Assembly of nebulin into the sarcomeres of avian skeletal muscle

In developing muscle, relatively little is known about the synthesis and incorporation of the large actin binding protein, nebulin, into the sarcomere. To determine the temporal pattern of nebulin assembly into the myofibrils of differentiating skeletal muscle cells, myofibril assembly was examined by immunofluorescence microscopy. The distribution of nebulin was compared to other myofibrillar and cytoskeletal proteins (myosin, titin, actin, desmin, tubulin). At the onset of differentiation, we observed that nebulin is first seen in a diffuse distribution throughout the cytoplasm. At this time, muscle specific myosin and titin are also distributed in this manner. Myosin and titin become associated with the nascent myofibrils prior to the addition of nebulin. The mature striated pattern of myosin and titin also preceded the development of striations with nebulin.

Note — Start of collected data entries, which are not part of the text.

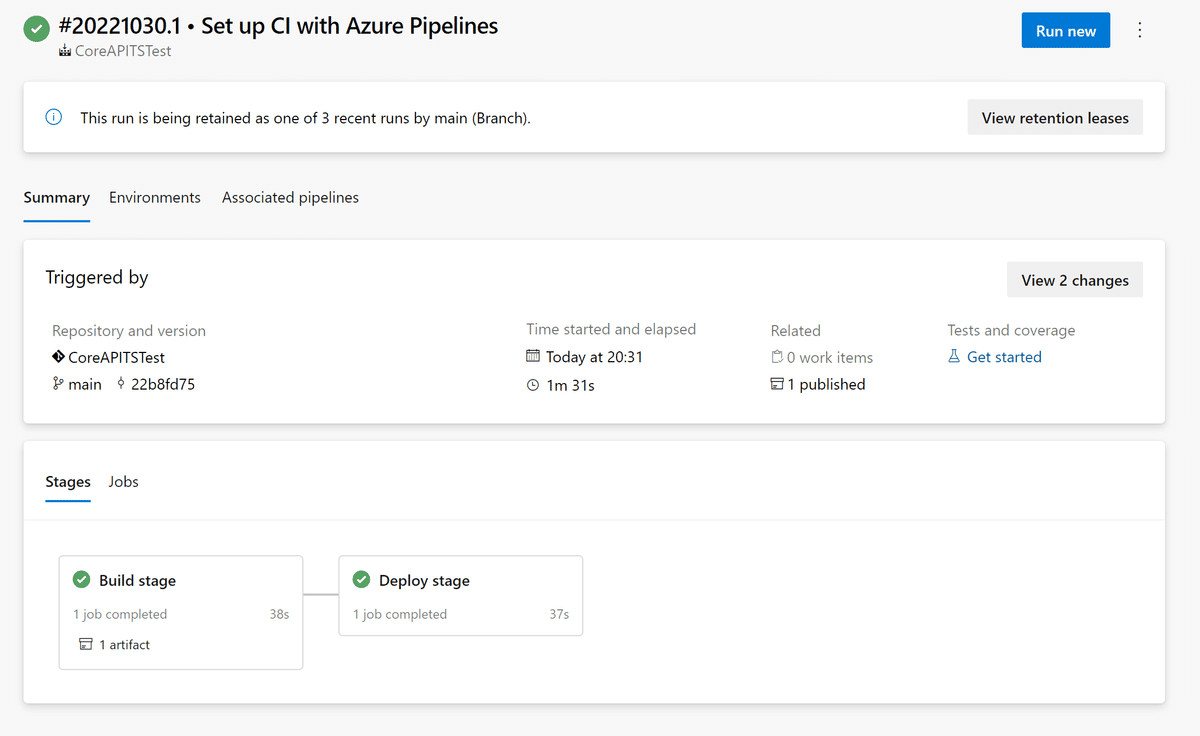Click the branch icon beside main
The image size is (1200, 736).
[x=58, y=384]
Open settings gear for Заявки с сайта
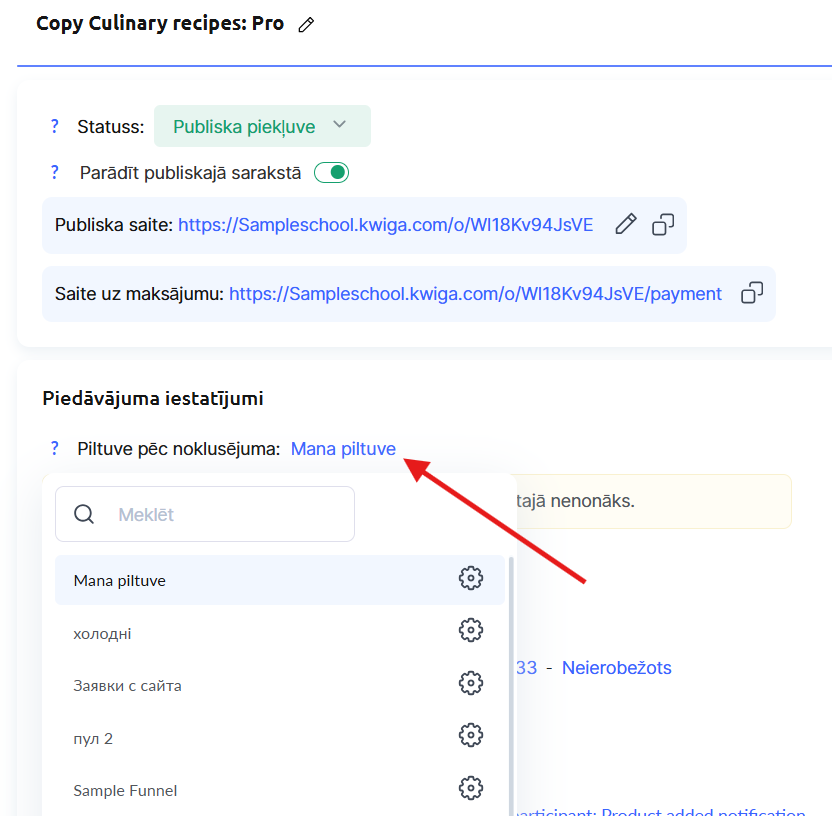 pyautogui.click(x=470, y=683)
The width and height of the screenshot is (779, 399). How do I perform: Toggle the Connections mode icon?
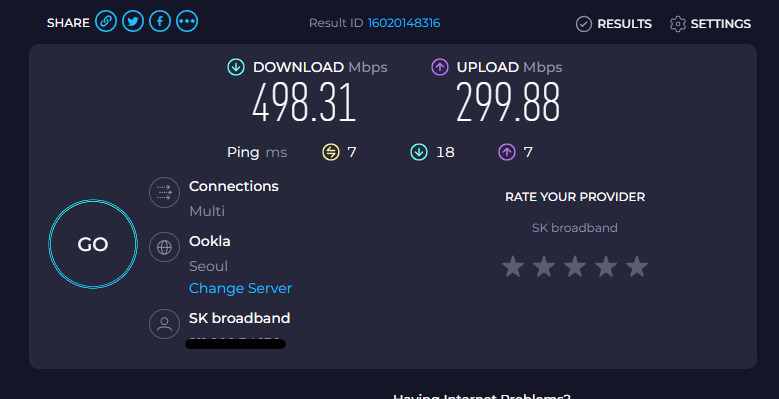coord(164,192)
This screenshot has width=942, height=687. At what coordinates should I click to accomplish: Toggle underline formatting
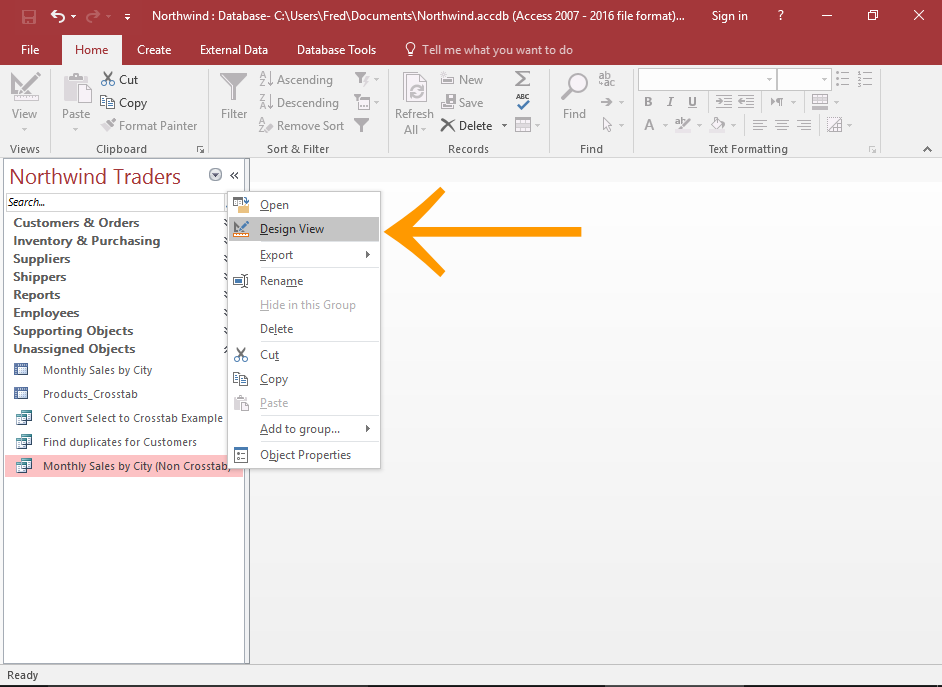point(692,101)
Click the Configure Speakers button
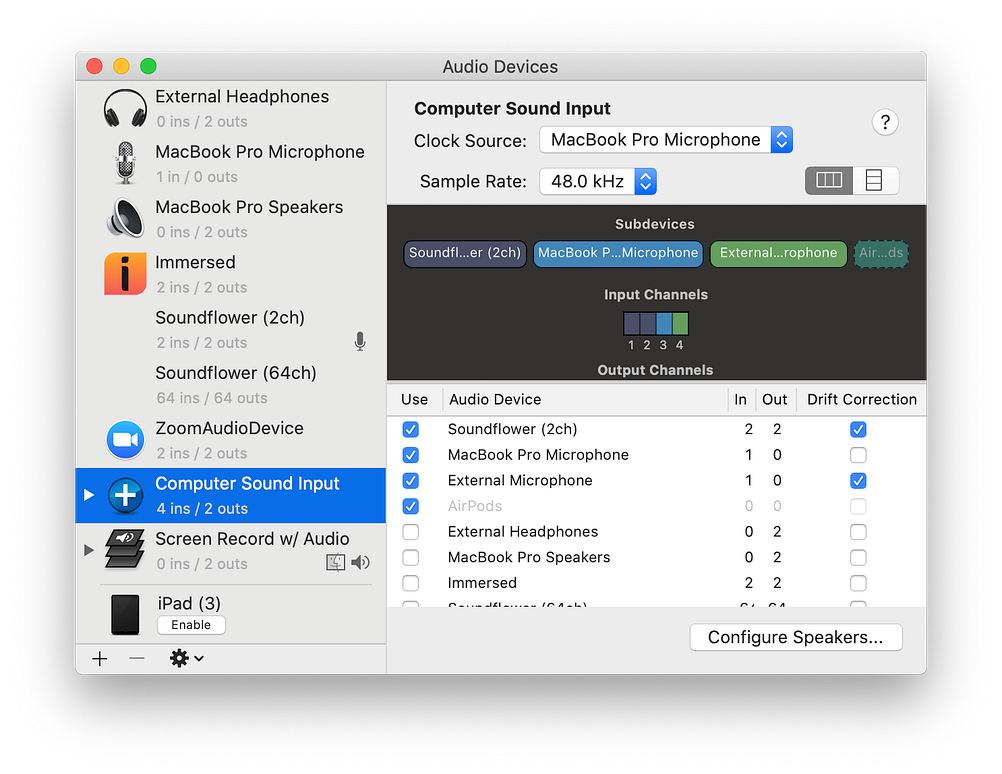1002x774 pixels. tap(795, 637)
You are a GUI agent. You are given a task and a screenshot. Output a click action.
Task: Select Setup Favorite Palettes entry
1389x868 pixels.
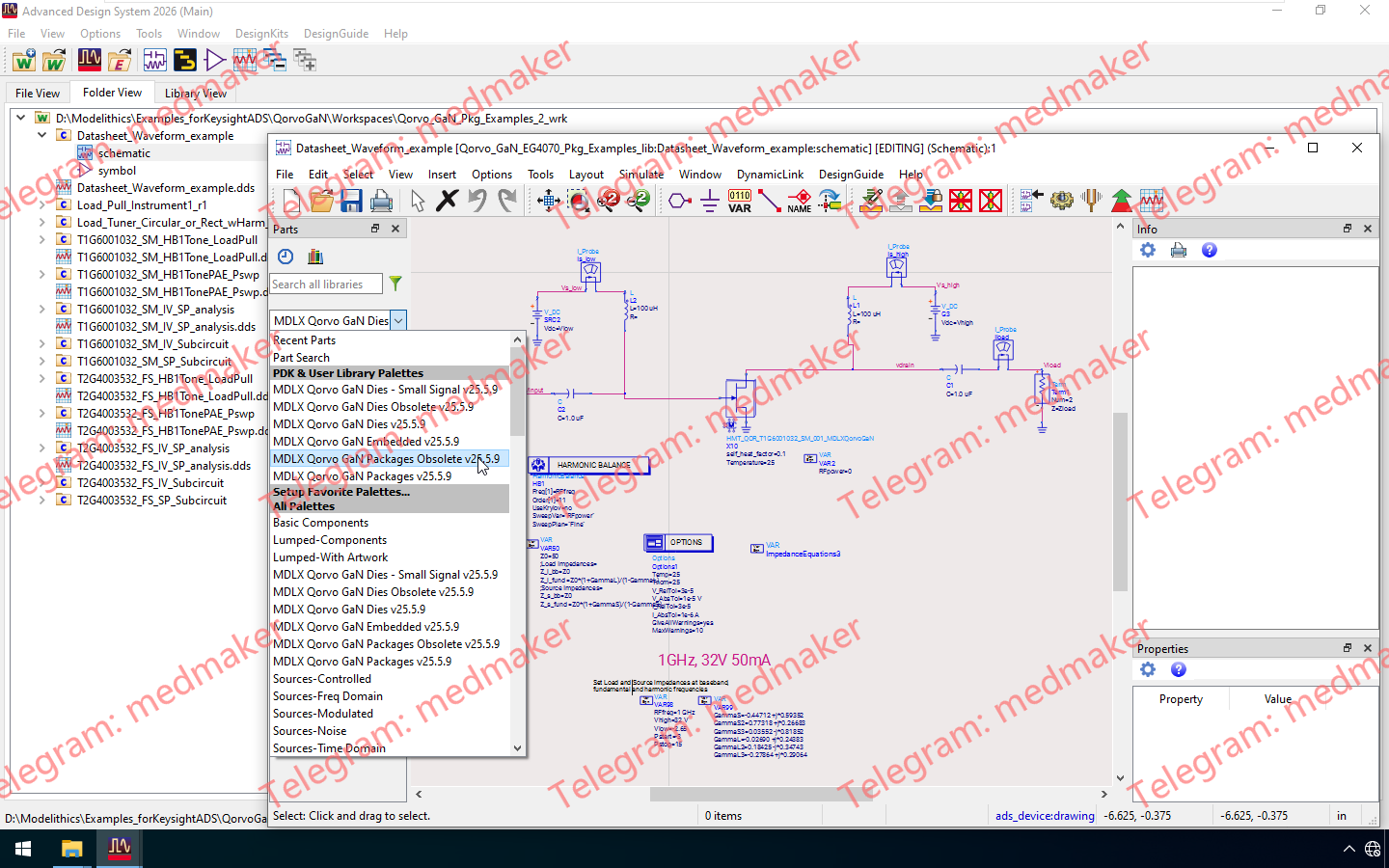341,492
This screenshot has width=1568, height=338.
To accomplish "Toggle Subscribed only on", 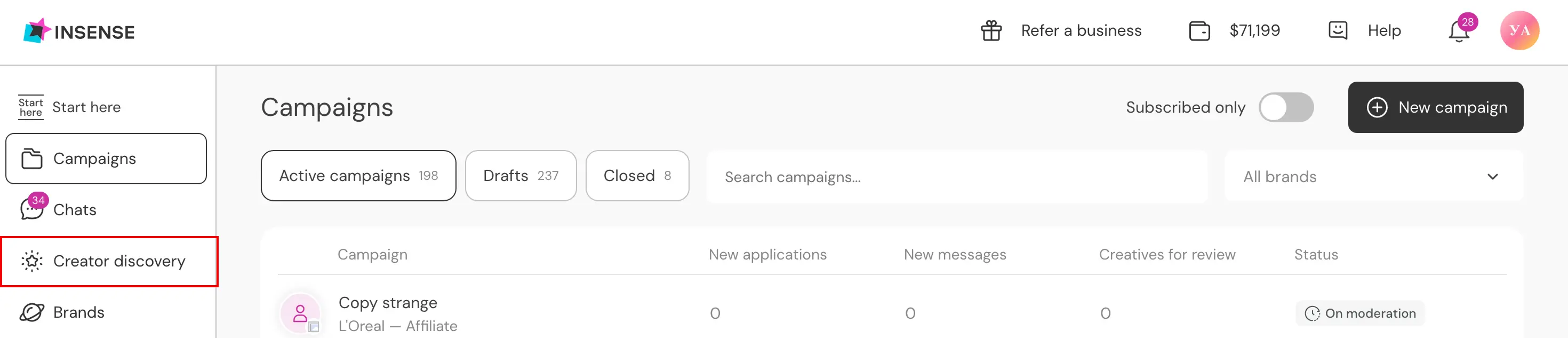I will click(x=1286, y=107).
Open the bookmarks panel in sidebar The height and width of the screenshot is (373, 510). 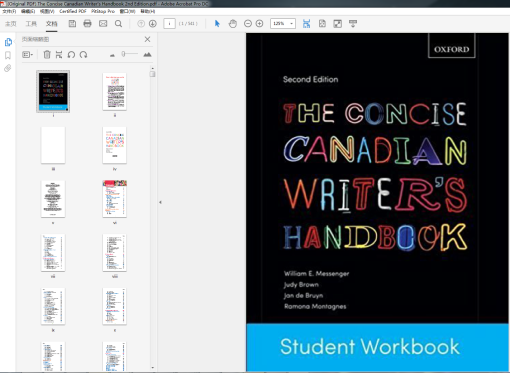click(8, 55)
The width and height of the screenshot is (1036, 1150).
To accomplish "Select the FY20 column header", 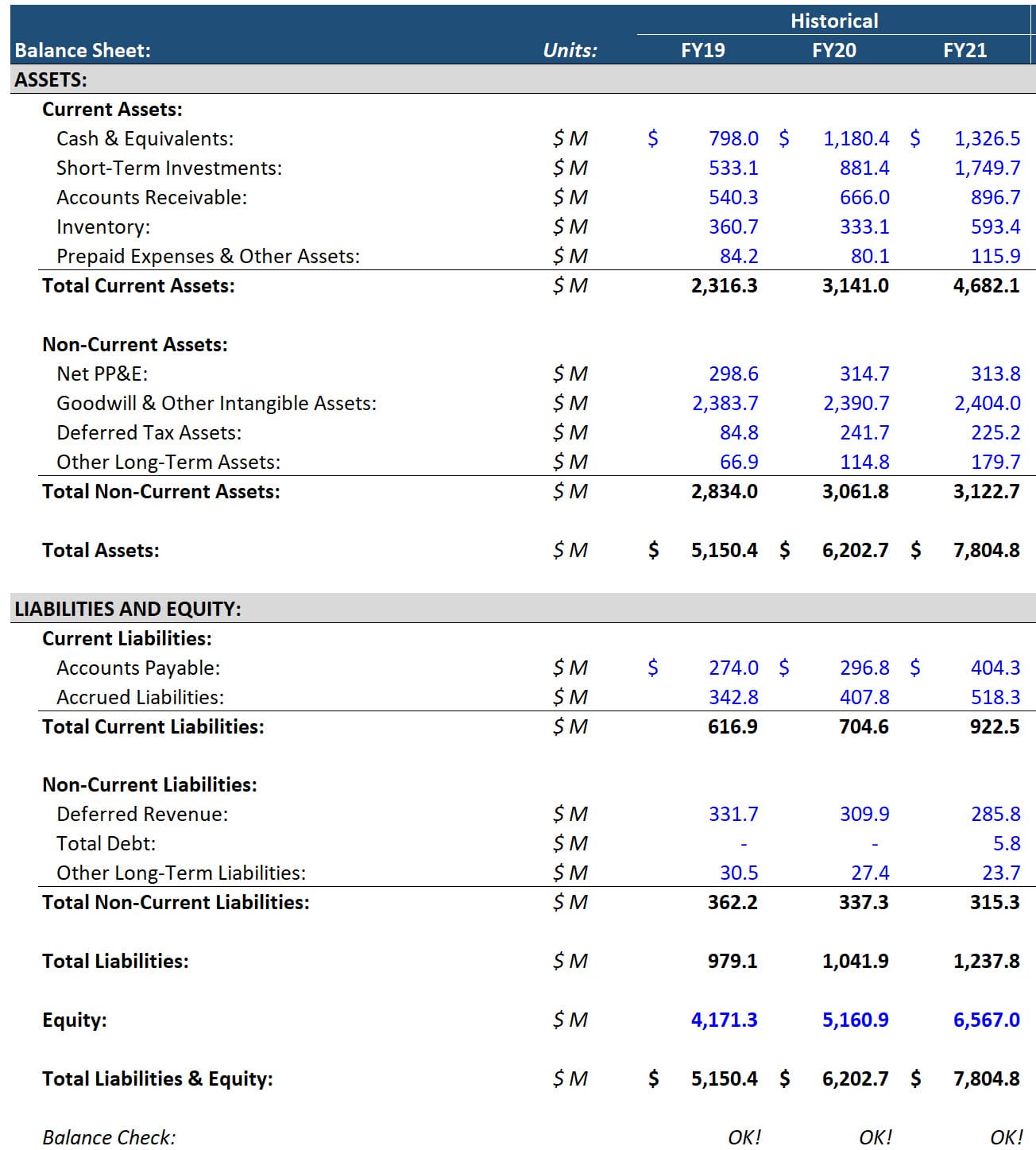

After nebulin becomes organized into a striated pattern, actin filaments separate across the A-band and form thin filaments of uniform length. These patterns of assembly suggest that nebulin is required for restricting the lengths of the thin filaments. We have employed the strategy of using ethyl methane sulfonate and taxol to perturb myofibril assembly to examine interactions critical for the addition of nebulin to the developing sarcomeres. The same temporal pattern of assembly seen in the normal cultures was observed in the ethyl methane sulfonate treated cultures, but at a much slower rate. In cultures treated with the microtubule stabilizing drug taxol, the amount of stress fibers and nascent I-bands was greatly diminished as previously reported by others; however, nebulin was found associated with myofibrils in a mature striated distribution. In addition, our results indicate that the taxol treated cultures contain remnants of the Z-line. These results suggest that nebulin assembly into the myofibril requires interactions or anchorage at the Z-line and within the A-band.